Search code examples
apache-flinkflink-streaming

FlinkKafkaSource from Multiple Kafka Topics


I am trying to consume from Multiple Kafka Topics using FlinkKafkaSource.

I am trying to build a monitoring dashboard to capture the Metrics like how many messages are sent to these topics etc.

I can create multiple sources (one for each Topic) and join them. How ever FlinkKafkaConsumer allows you to pass a List of Topics so it will be less complex if i create a Single Source and consume from All topics.

Are there any downsides of doing this compared to creating one Source for each topic. (How many concurrent Consumers does Flink create for each Topic/Partition.
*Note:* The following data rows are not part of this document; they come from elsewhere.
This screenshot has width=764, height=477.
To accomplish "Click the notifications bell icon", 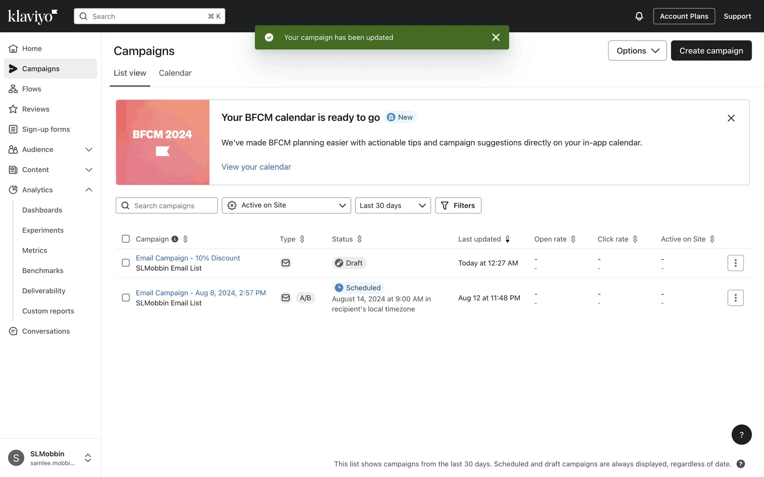I will point(639,16).
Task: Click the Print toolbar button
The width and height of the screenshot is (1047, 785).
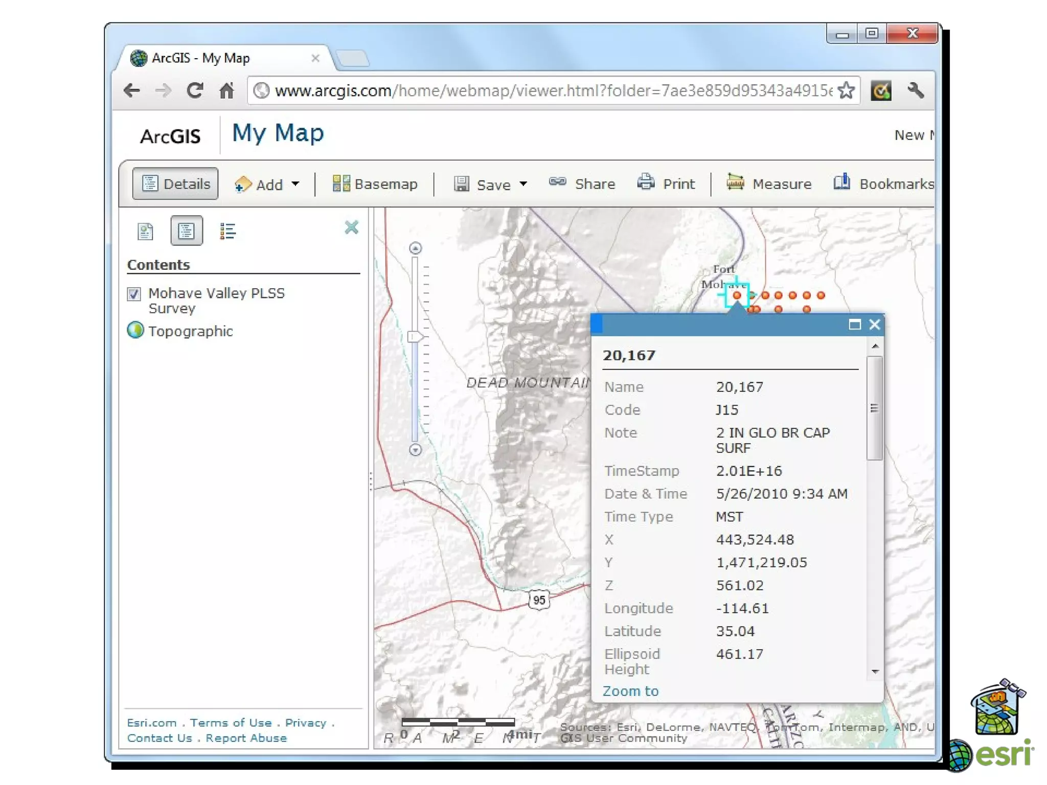Action: click(x=667, y=183)
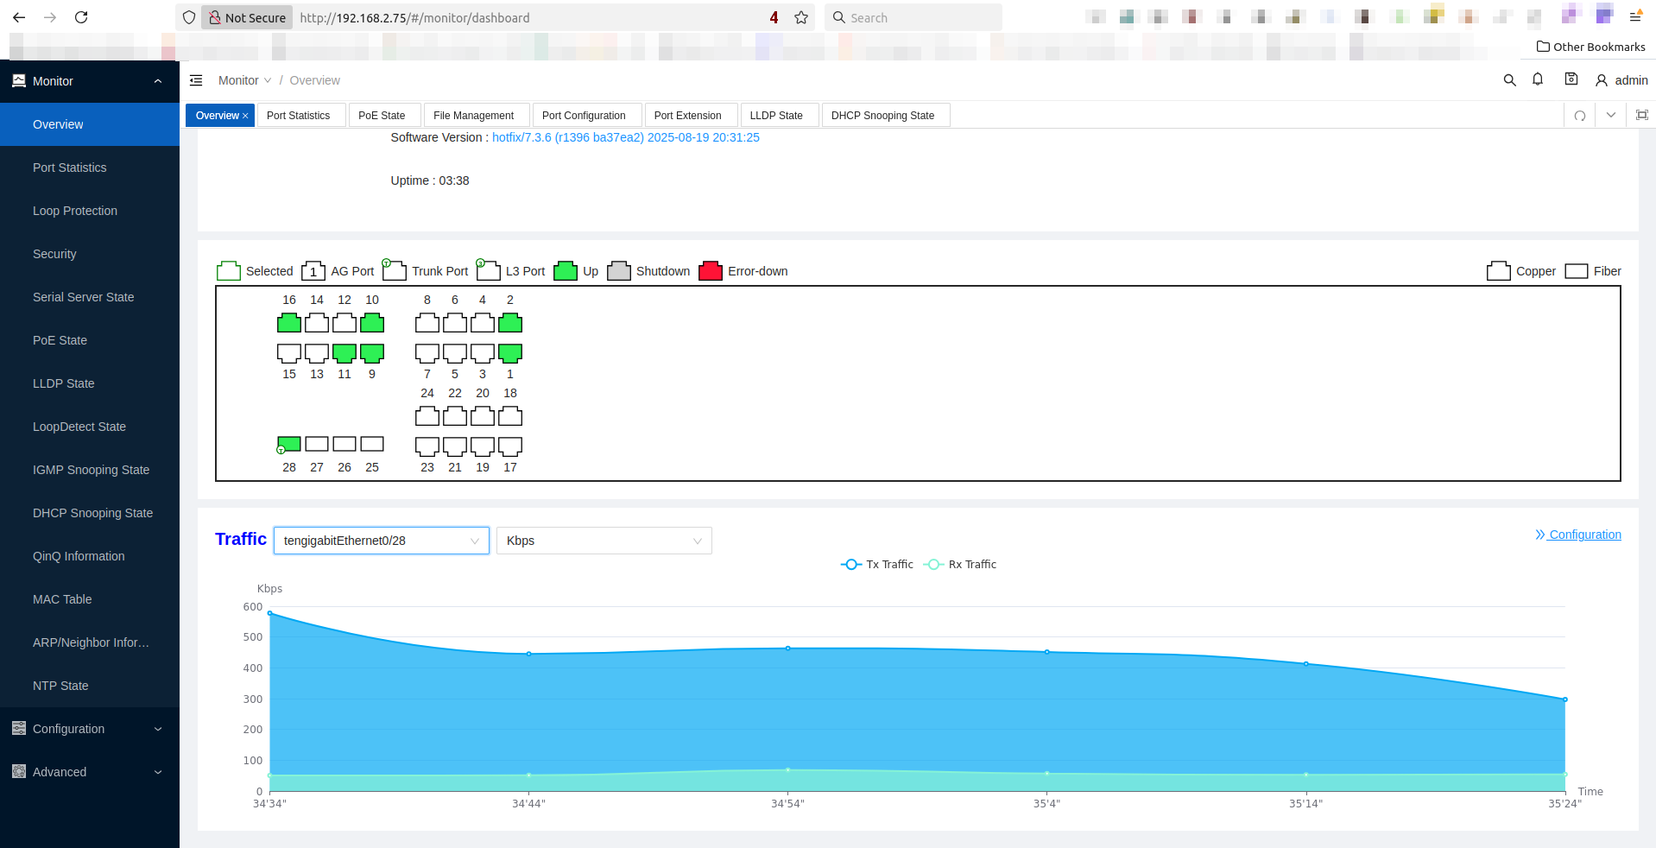
Task: Select port 28 on the panel diagram
Action: (288, 444)
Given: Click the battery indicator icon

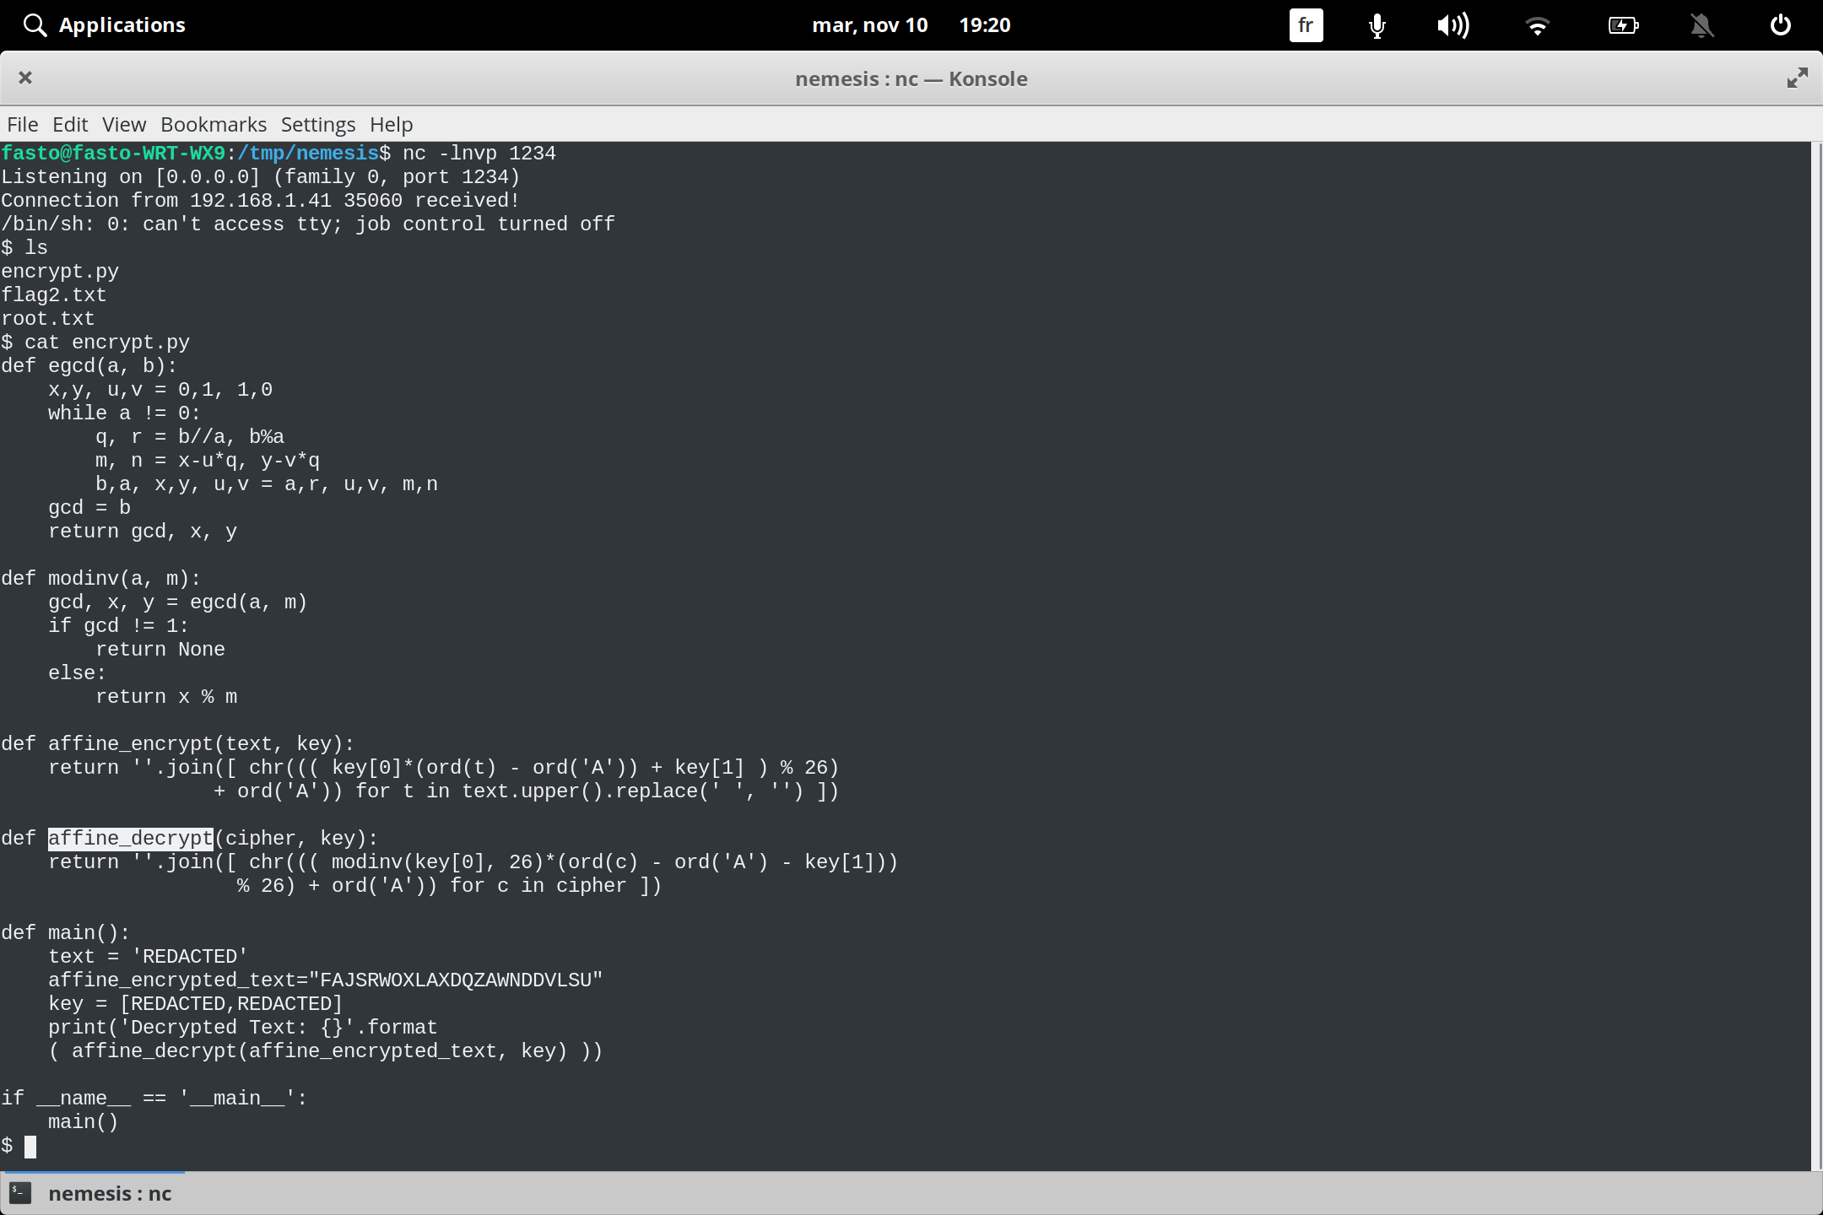Looking at the screenshot, I should click(x=1623, y=25).
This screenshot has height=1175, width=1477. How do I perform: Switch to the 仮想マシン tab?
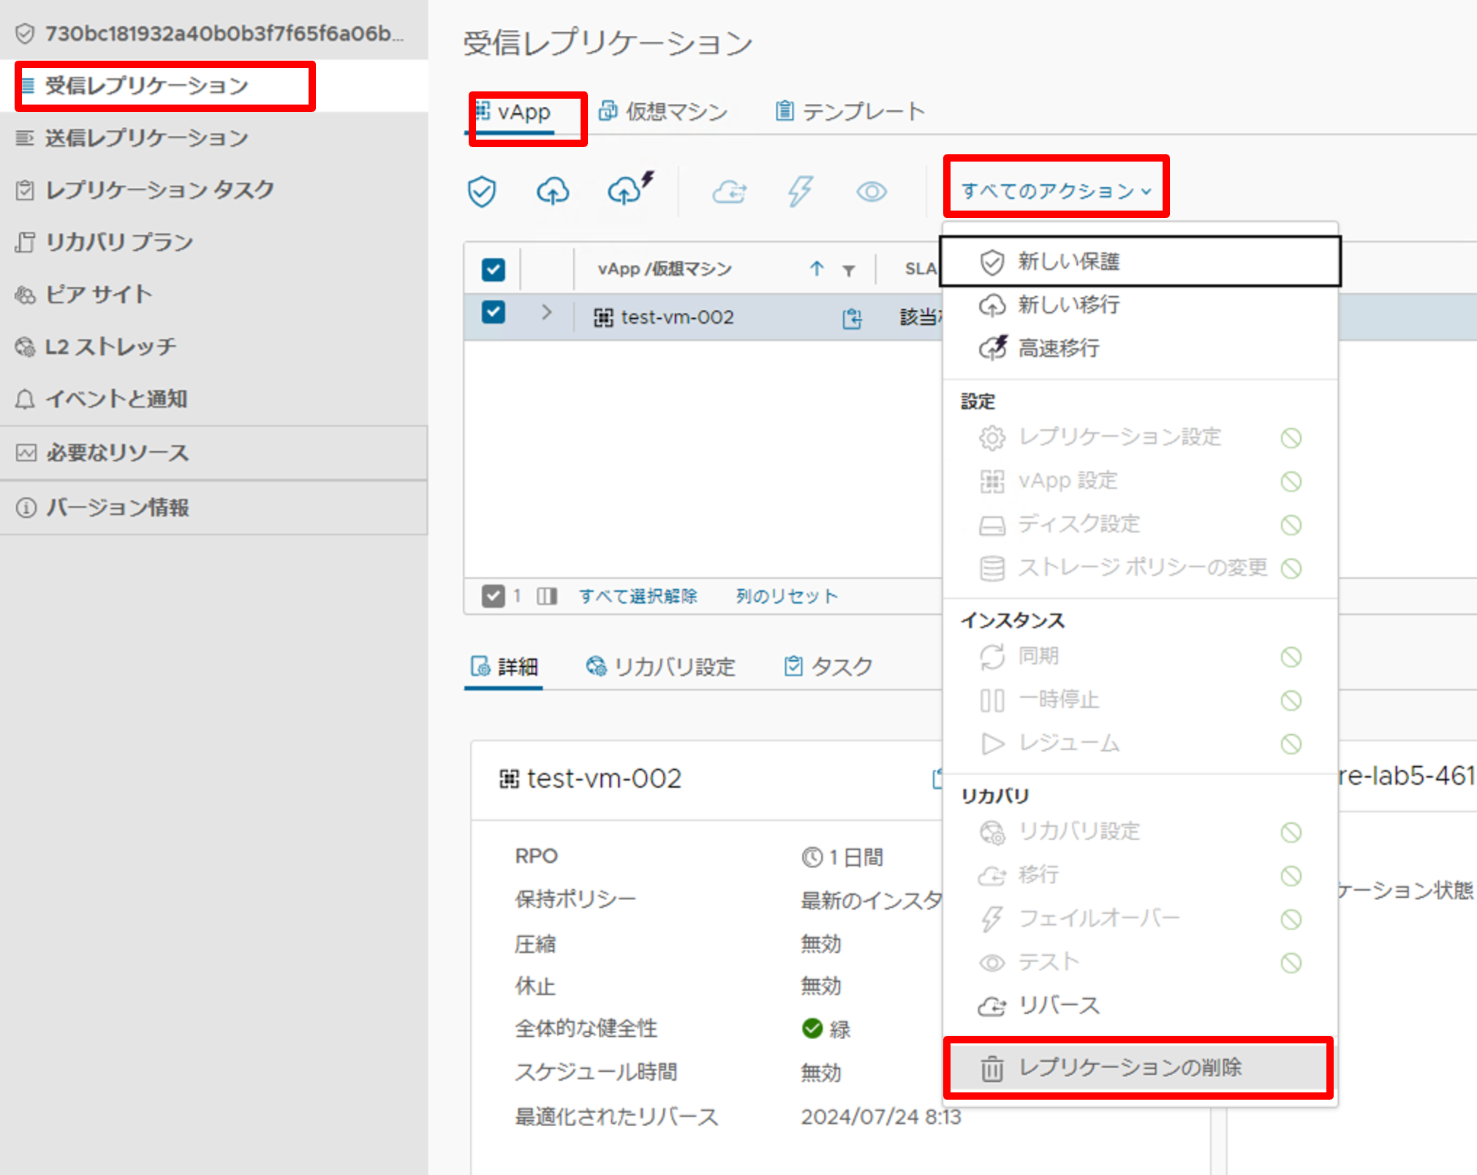tap(674, 111)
Is this Configurable ? For ex if i am using SpringBoot i can specify the concurrency on the ConcurrentKafkaListenerContainerFactory)

If Flink uses the same concurrency i.e, whether i use a Single Topic or Multiple Topics then i think using Single Source might limit the amount of messages i can consume.

Thanks Sateesh


Solution

  • The KafkaTopicPartitionAssigner distributes the partitions of each topic uniformly across the subtasks in a round-robin fashion. The subtask to which partition 0 is assigned is determined using the topic name.

    This is intended to evenly distribute the load among the parallel workers without requiring any intervention on your part. But if you do want explicit, fine-grained control, you should stick to instantiating separate consumers.